Introduction to the content

Adolf’s Monument Preservation is a satirical poem about the supposed protection of valuable buildings by the National Socialists. Curt Bloch initially praises the alleged concern of the Dutch Nazis for the town hall in Leiden, the abbey, and the town hall in Middelburg against the Soviet troops. But then he reminds them that the “saviors of culture” once blew up Rotterdam. This refers to the heavy bombing of the port metropole by the Germans in May 1940, during which the historic city center was completely destroyed.

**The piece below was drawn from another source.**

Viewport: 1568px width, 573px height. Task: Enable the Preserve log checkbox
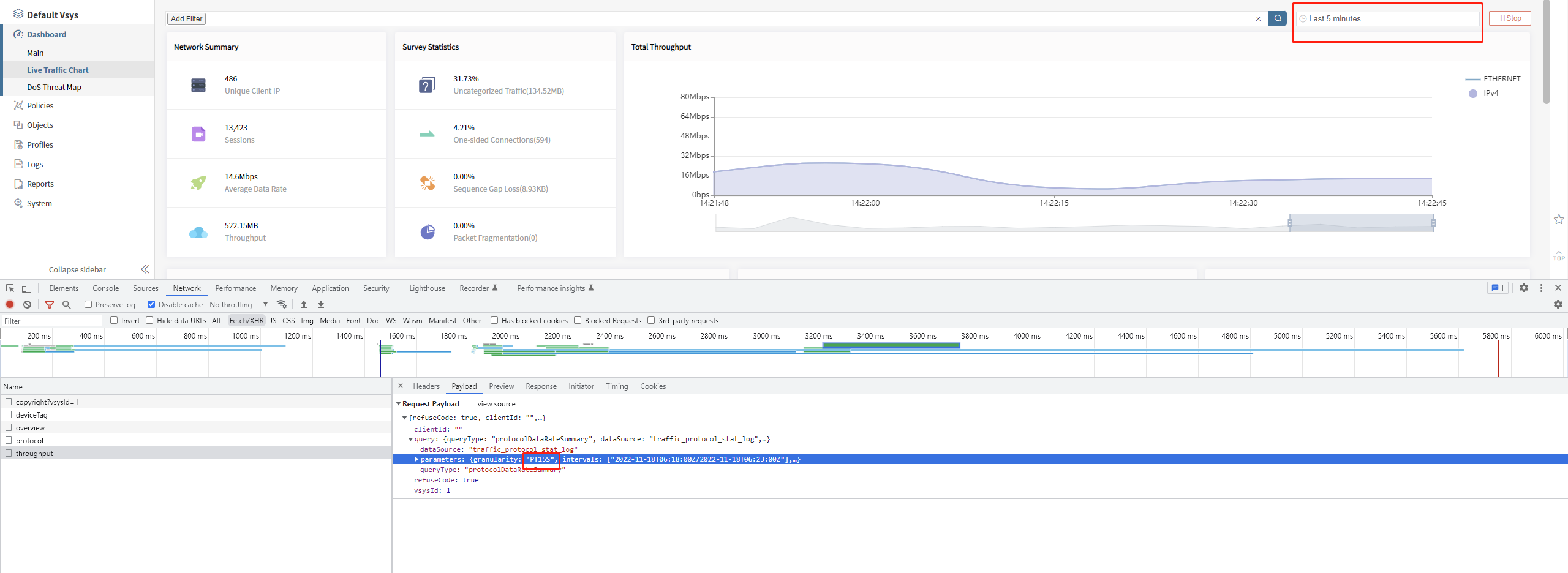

Anyone who no longer believes in the Wehrmacht’s victory or even resists the German authorities is doomed “To Die!” according to the Minister of Interior, Heinrich Himmler. The “spreading of defeatism” would be ruthlessly eradicated, as stated in a related press release. As an example, a newspaper article mentions the resistance fighters Kees Schalker and Ko Beuzemaker, who were executed in early 1944. Bloch knows that this is meant to frighten those who are fighting for freedom. But all those who collaborate with the Nazi henchmen will soon be held accountable – and then a death sentence awaits them.

In Apology of a Father-In-Law, the Italian dictator Benito Mussolini apologizes to his daughter for having her husband killed. Galeazzo Ciano was involved in the fall of the “Duce” and was executed after a show trial on January 11, 1944. Despite the urging of his eldest daughter Edda, Mussolini refused to pardon her husband. In Curt Bloch’s poem, the Italian dictator presents it as if Hitler had forbidden him to grant amnesty to his son-in-law. Therefore, Ciano had to die.

Four people in Germany are sentenced to death for spreading just one satirical poem about Adolf Hitler, the war, and the NSDAP. After being reported, they are arrested for “anti-state activities.” Dorothea Fonden, Fritz Pahnke, Johann Dombrowski, and Fritz Grosspietsch are sentenced to death by the 1st Senate of the People’s Court on October 4, 1943, and executed in Berlin-Plötzensee a day later. The fact that “Four lives for just one poem” were ended preoccupies Curt Bloch, “what would happen to me, I have almost four hundred.” His poetry is like “dynamite” meant to hit the granite structure of the Führer’s building. Bloch’s rhymes do follow the Goal to “ventilate” the minds of the Germans and “remove Goebbels’ propaganda filth.” Then, one can probably correct “many errors.” Bloch hopes that the German people will become “a nation of humans.”